The next item of business is consideration of business motion S5M-20200, in the name of Graeme Dey, on behalf of the Parliamentary Bureau, setting out a timetable for stage 2 consideration of the Scottish Elections (Franchise and Representation) Bill.
That the Parliament agrees that consideration of the Scottish Elections (Franchise and Representation) Bill at stage 2 be completed by 24 January 2020.—[Graeme Dey]
Motion agreed to.
Parliamentary Bureau Motions
The next item of business is consideration of Parliamentary Bureau motions. I ask Graeme Dey, on behalf of the Parliamentary Bureau, to move motions S5M-20201 and S5M-20202, on the approval of Scottish statutory instruments.

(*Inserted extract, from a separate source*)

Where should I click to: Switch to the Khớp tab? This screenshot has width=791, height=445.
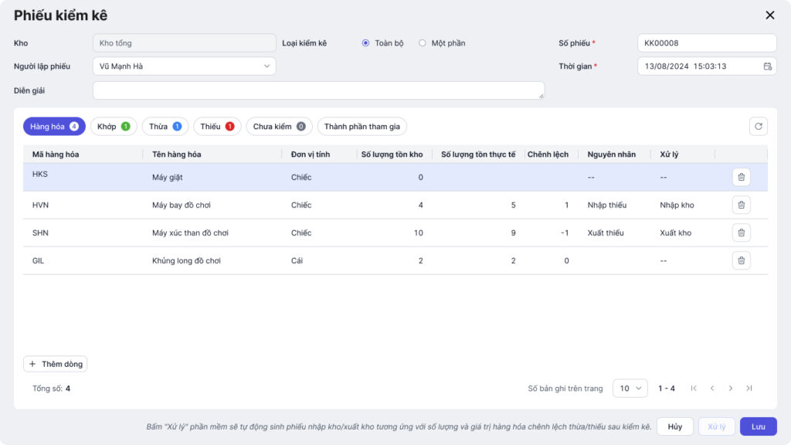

That the Parliament agrees that the Planning (Scotland) Act 2019 (Ancillary Provision) Regulations 2019 [draft] be approved.
That the Parliament agrees that the Criminal Justice (Scotland) Act 2016 (Support for Vulnerable Persons) Regulations 2019 [draft] be approved.—[Graeme Dey]
I am minded to accept a motion without notice to bring forward decision time to now.
That, under Rule 11.2.4, Decision Time be brought forward to 3.02 pm.—[Graeme Dey]
Motion agreed to.
If no one objects, I propose to ask a single question on the two Parliamentary Bureau motions.
The question is, that motions S5M-20201 and S5M-20202, in the name of Graeme Dey, on behalf of the Parliamentary Bureau, be agreed to.
Motions agreed to,
That the Parliament agrees that the Planning (Scotland) Act 2019 (Ancillary Provision) Regulations 2019 [draft] be approved.
That the Parliament agrees that the Criminal Justice (Scotland) Act 2016 (Support for Vulnerable Persons) Regulations 2019 [draft] be approved.
That concludes decision time.Meeting closed at 15:03.